Queue health – track openclaw.queue.depth and openclaw.queue.wait_ms histograms to detect back‑pressure.

6. Real‑Time Monitoring & Alerting

OTEL metrics are visualized in SLS dashboards and can trigger alerts. Example alert definitions:

# Token spike ( > 10 k tokens/min )
ALERT token_spike IF sum(rate(openclaw_tokens[1m])) > 10000;

# Stuck sessions count > 0
ALERT stuck_sessions IF sum(rate(openclaw_session_stuck[5m])) > 0;

# Webhook error rate > 5%
ALERT webhook_error_rate IF (sum(rate(openclaw_webhook_error[5m])) / sum(rate(openclaw_webhook_received[5m]))) > 0.05;

When an alert fires, the workflow is:

OTEL alert identifies the symptom (e.g., token spike).

Application‑log query narrows the component (subsystem, filePath) and time window.

Session‑log query reconstructs the exact user request, tool calls, and cost.

Operators can take remediation actions (e.g., revoke token, block tool, adjust queue workers).

7. Deployment Steps

Enable the diagnostics-otel plugin: openclaw plugins enable diagnostics-otel.

Configure the plugin in ~/.openclaw/openclaw.json (set endpoint, protocol, enable metrics, traces, logs).

Create SLS logstores: session-audit, gateway-logs, otel-metrics, otel-traces.

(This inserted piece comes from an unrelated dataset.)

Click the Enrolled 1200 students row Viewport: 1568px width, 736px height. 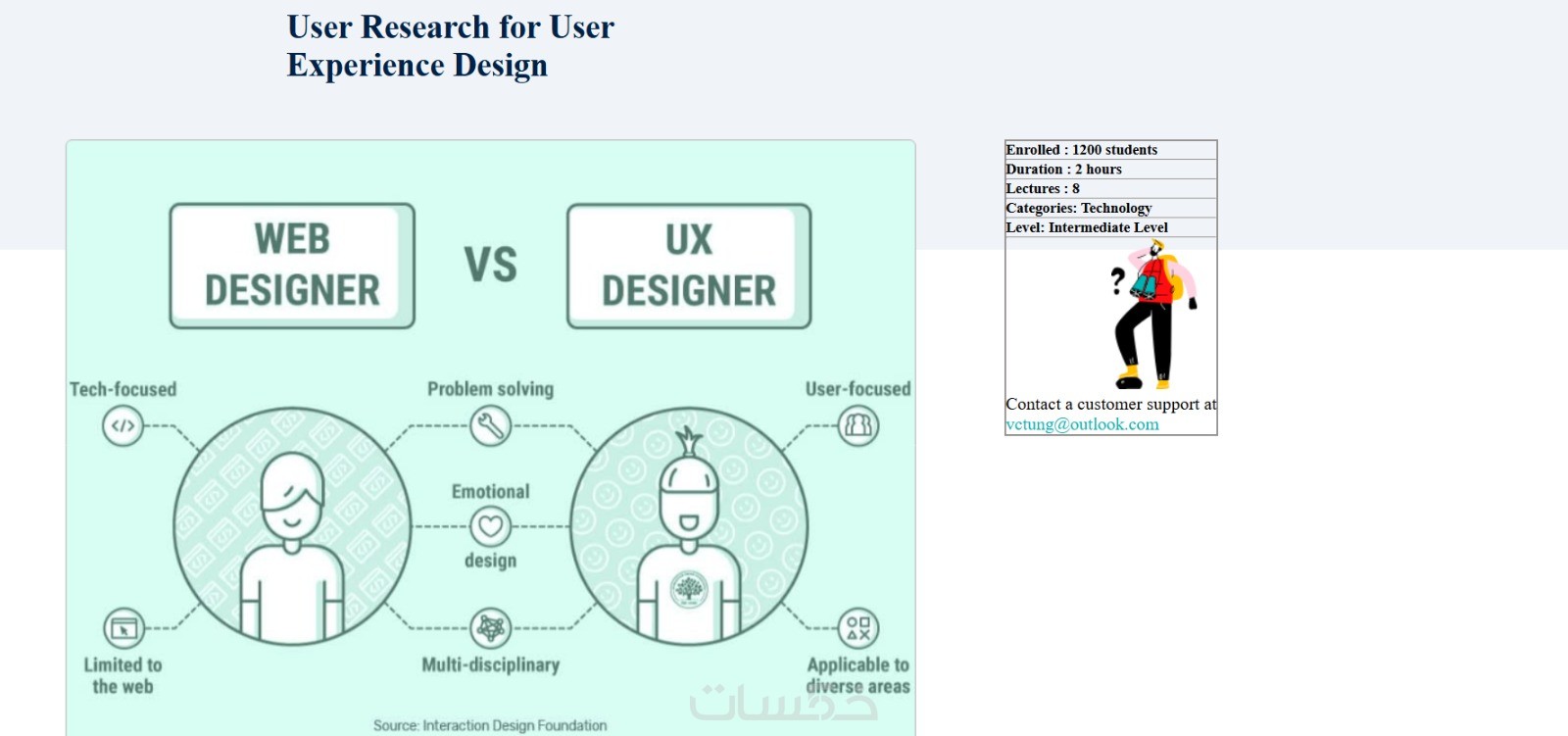pyautogui.click(x=1111, y=150)
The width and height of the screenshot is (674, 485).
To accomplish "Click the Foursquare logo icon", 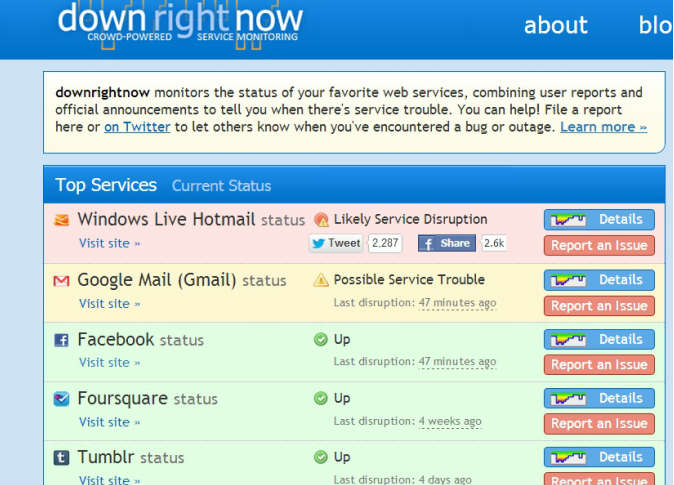I will [x=62, y=399].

Define LoongCollector inputs: file collection for ~/.openclaw/agents/*/sessions/*.jsonl and /tmp/openclaw/openclaw-*.log, plus an OTLP input pointing to the plugin endpoint.

Set field indexes as described above and enable real‑time dashboards.

8. Summary

By combining session audit logs, structured application logs, and OTEL metrics/traces, OpenClaw provides a full‑stack observability solution that answers the four control questions for AI agents. The three data pipelines are complementary: OTEL gives high‑level health and cost signals, application logs pinpoint component failures, and session logs deliver a complete, auditable record of every user‑agent interaction. Integrated in SLS, they support powerful SPL queries, dashboards, and alerting, enabling continuous, automated verification that the agent is operating under strict control.